**WORK REQUIRED**
Using the listing below, say how many of its lines hold "button". Offer nothing beyond the number.

DATA FOR PROCESSING: Begin

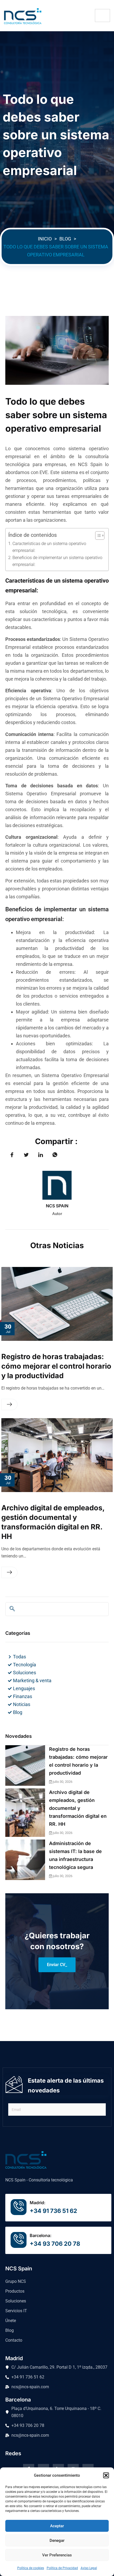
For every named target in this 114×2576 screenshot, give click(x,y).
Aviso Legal (89, 2568)
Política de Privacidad (62, 2568)
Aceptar (57, 2526)
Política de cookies (30, 2568)
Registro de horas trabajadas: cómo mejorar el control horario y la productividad (56, 1366)
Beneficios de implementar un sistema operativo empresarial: (57, 561)
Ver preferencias (57, 2555)
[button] (106, 2475)
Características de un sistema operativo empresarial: (49, 547)
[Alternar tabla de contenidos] (97, 535)
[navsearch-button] (12, 1609)
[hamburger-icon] (102, 15)
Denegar (57, 2540)
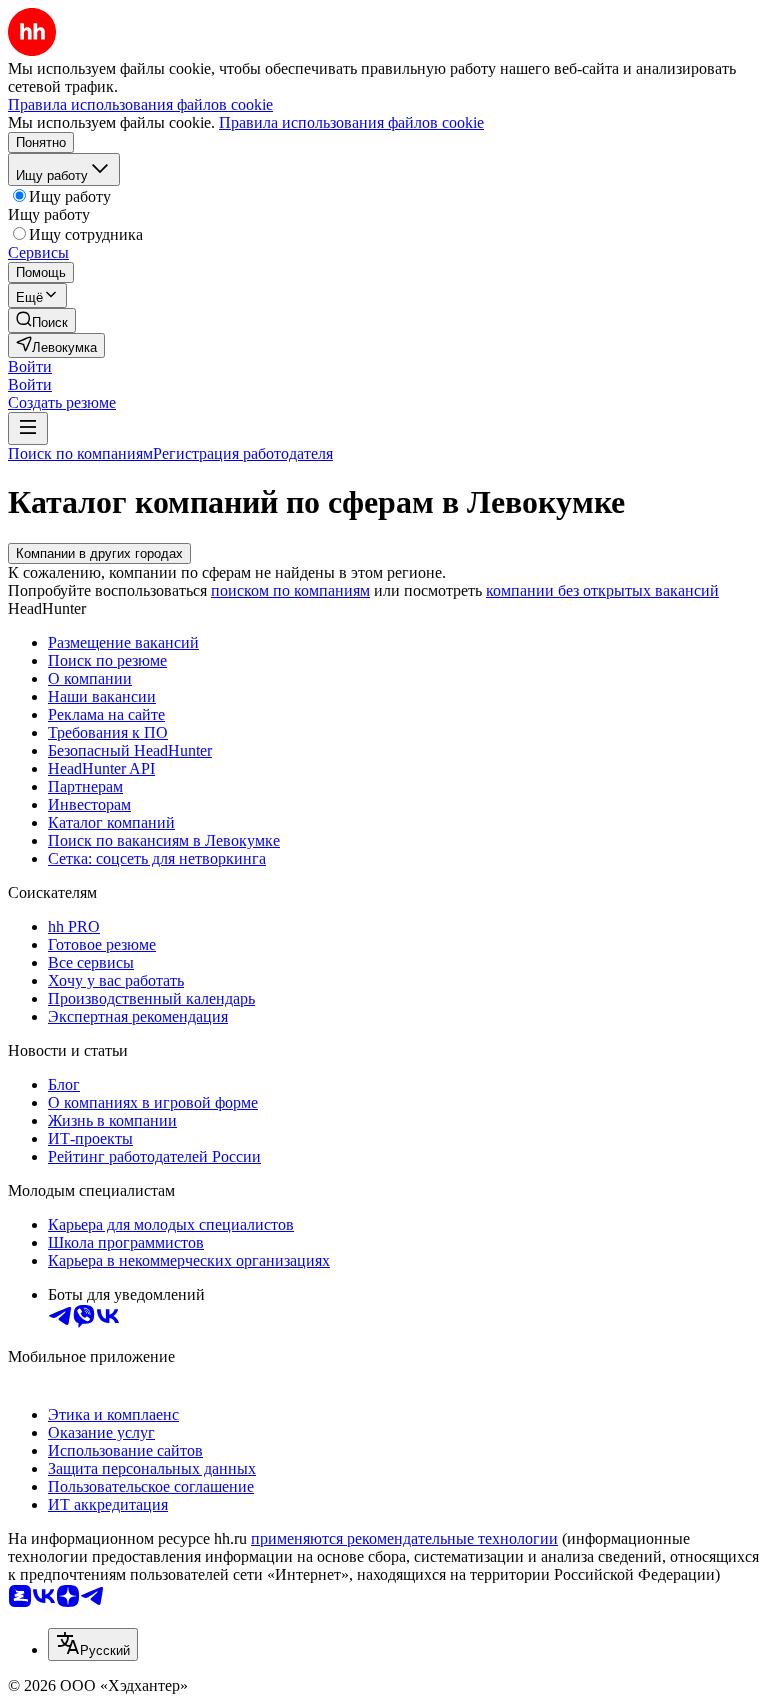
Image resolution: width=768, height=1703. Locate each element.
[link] (42, 320)
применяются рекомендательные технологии (404, 1538)
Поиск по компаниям (80, 453)
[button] (30, 366)
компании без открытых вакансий (602, 590)
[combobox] (93, 1644)
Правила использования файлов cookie (351, 122)
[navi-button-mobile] (28, 428)
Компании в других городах (99, 553)
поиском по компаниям (290, 590)
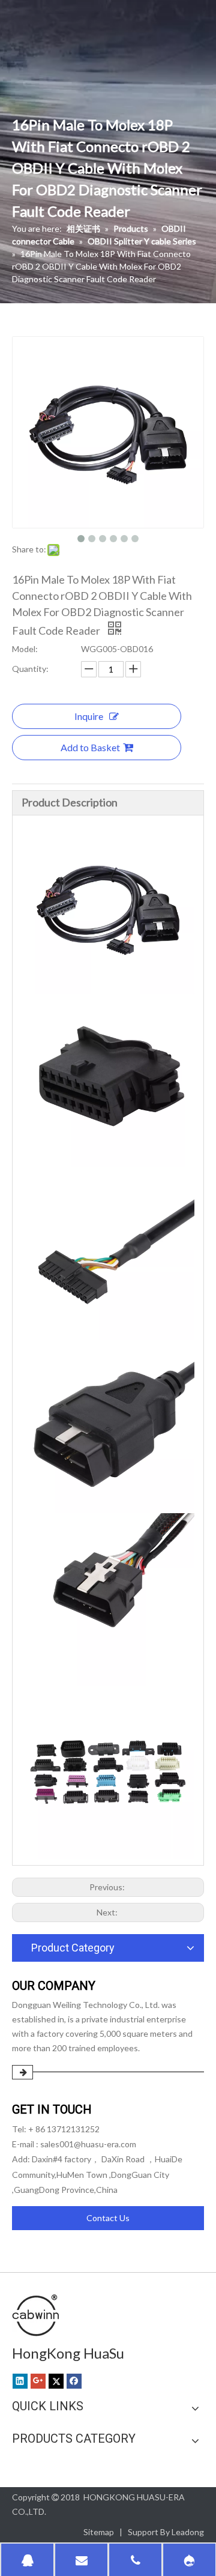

DATA FOR PROCESSING: End

**ANSWER BOX**
4